*STUDY MATERIAL*.
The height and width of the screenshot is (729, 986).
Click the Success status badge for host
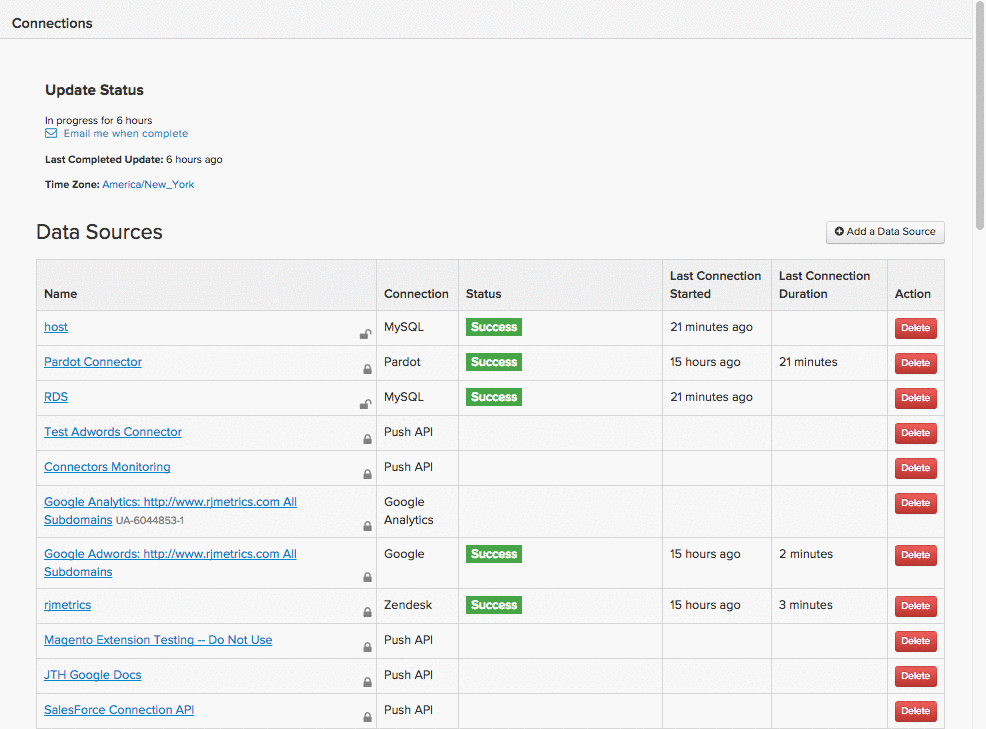click(x=493, y=326)
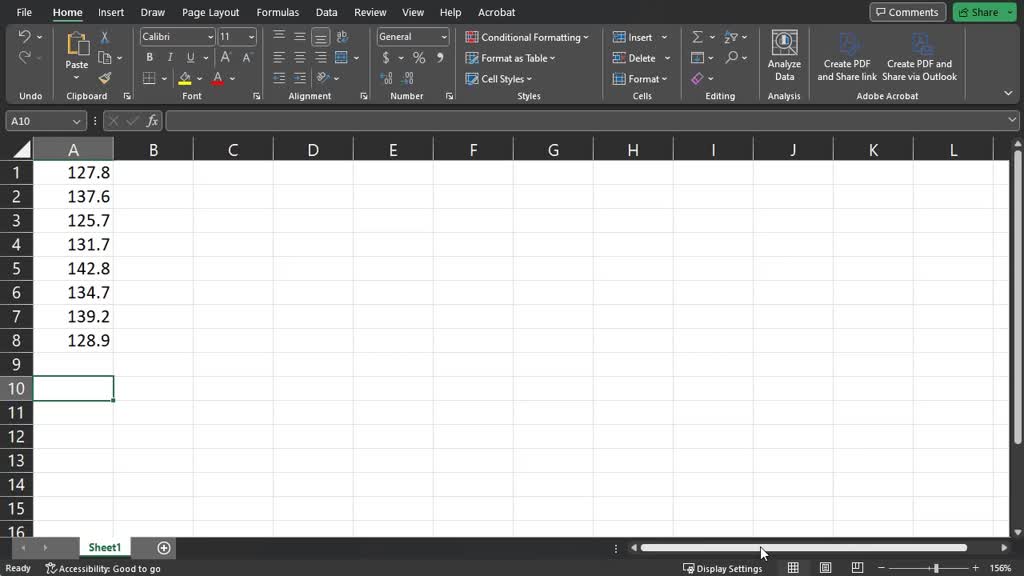Click the Format Painter brush icon
The image size is (1024, 576).
pos(105,78)
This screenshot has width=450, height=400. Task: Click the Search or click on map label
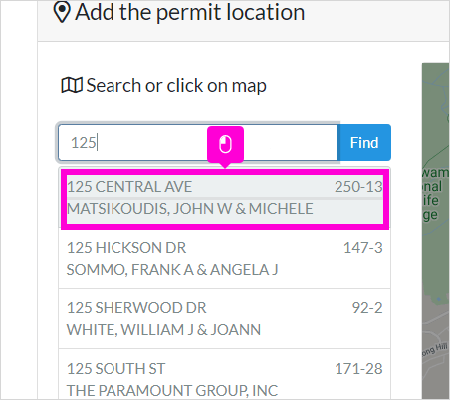click(177, 86)
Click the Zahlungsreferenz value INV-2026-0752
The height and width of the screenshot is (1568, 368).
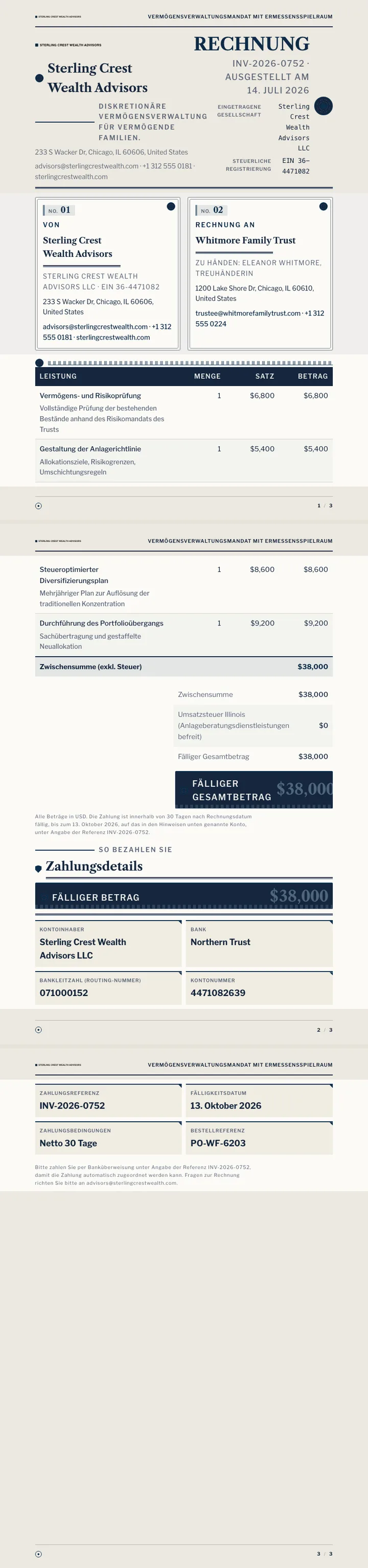click(x=72, y=1105)
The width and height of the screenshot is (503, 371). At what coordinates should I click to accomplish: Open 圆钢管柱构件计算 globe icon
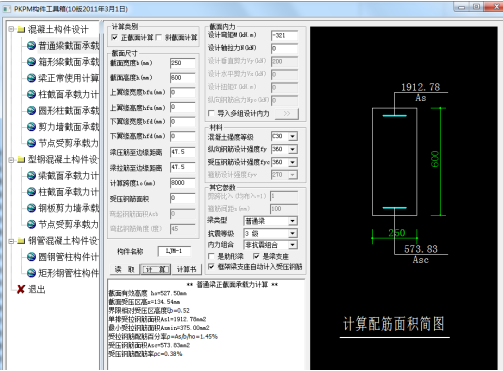[x=31, y=257]
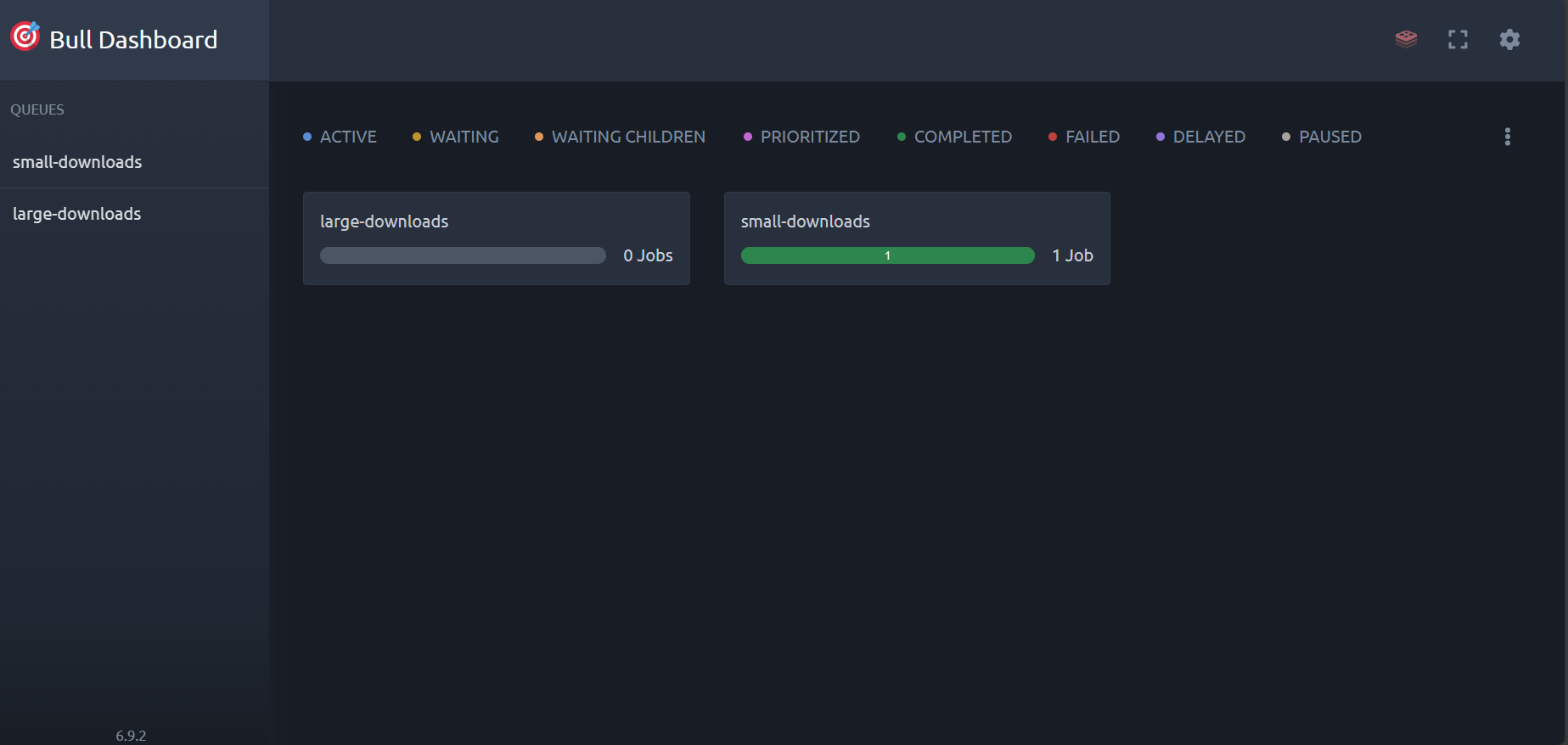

*PROBLEM TO SOLVE*. Copy out the entries exactly. No pictures.

*RESULT*.
The height and width of the screenshot is (729, 986).
Click the Success status badge for host
click(x=493, y=326)
Click the Format Painter brush icon
The image size is (1024, 576).
pos(105,78)
This screenshot has width=450, height=400. Task: Click the Search or click on map label
click(177, 86)
Click the Zahlungsreferenz value INV-2026-0752
The height and width of the screenshot is (1568, 368).
click(x=72, y=1105)
The width and height of the screenshot is (503, 371). At what coordinates should I click to accomplish: Open 圆钢管柱构件计算 globe icon
[x=31, y=257]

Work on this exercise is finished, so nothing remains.